The assistant professor of English at Newberry College said the experience, along with his relationship to nature and the environment, dominated his early poetry. “As I matured and began to observe how race affects every aspect of American life, I wrote more about the oppression, systemic racism and violence imposed on African Americans,” Lawson said.
His graduate degrees in the humanities helped him translate the world around him.
“Understanding the past gave me a clearer vision for the present and future. History and literature are so closely related, and learning about other cultures humbles you into understanding your place as a global citizen,” Lawson said. “The humanities govern much of my scholarly and literary pursuits today.”
Unfortunately, in this present culture, he said, the humanities have become endangered since students aspire to practical occupations that yield higher salaries more quickly. However, while other fields can get you a job, the humanities sustain you in whatever job you get. “Once I make the humanities relevant for my own students, they realize how significant humanities topics really are,” Lawson said.
Lawson’s striking poetry and poetry advocacy earned him a 2022 Fresh Voices in the Humanities Award from the S.C. Humanities Council.
The Fresh Voices award recognizes “individuals who are working in unique and innovative ways to use culture and history to bring people together, but whose efforts may have gone relatively unnoticed beyond their own community.”
Lawson is the author of “Negro Asylum for the Lunatic Insane” (Main Street Rag, 2023), “Chime” (Get Fresh Books, 2019) and “Before the Night Wakes You” (Finishing Line Press, 2017). He has also edited two poetry collections, “Hand in Hand: Poets Respond to Race” (Muddy Ford Press, 2017) and “The Future of Black: Afrofuturism, Black Comics, and Superhero Poetry” (Blair Press, 2021).
Lawson currently serves on the board of directors for the Jasper Project, a Columbia-area nonprofit that promotes and celebrates local artists in all disciplines. Some of the organization’s projects include pop-up art shows, writer readings and a quarterly arts magazine.
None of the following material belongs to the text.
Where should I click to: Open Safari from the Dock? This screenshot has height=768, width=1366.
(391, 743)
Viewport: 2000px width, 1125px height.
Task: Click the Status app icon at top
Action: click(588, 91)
“I'm proud to have initiated a South Carolina poetry chapbook prize for poets of color in the name of poet and teacher the late Lizelia Augusta Jenkins Moorer,” he said. “It is challenging work to magnify the arts in South Carolina, but nonprofit organizations like Jasper answer the call.”
One of Lawson’s latest projects is to encourage Governor Henry McMaster to name a poet laureate. South Carolina has been without a poet laureate for the past three years. The current governor has not done so, even though names have been submitted.
Lawson has organized an April rally for the appointment of the next poet laureate, which is an honorary position. “South Carolina has a rich tradition of former poets laureate,” he said. “I'm advocating for that arts and poetry tradition to continue.”
At Winthrop during the late 1990s, Lawson found a humble community vibe that attracted him. He was able to mature in this new environment unlike the town in which he grew up. “Winthrop felt like home to me from the beginning, and I embraced Rock Hill beyond my graduation,” Lawson said.
He continued in academics, earning a master’s degree from National University and then a Ph.D. in English literature and criticism from the Indiana University of Pennsylvania. He returned to the Winthrop campus to speak at the 2023 Movement Conference about the 21st Century Afrofuturism Movement.
His advice to poets and writers is to continue to hone their craft but also take time to strengthen their mental health. “Although not every publisher and journal will accept your work, it is healthy to feel disappointed, but a good support system of writers and healthy mental practices will allow you to deal with the rejections in a constructive way,” Lawson said.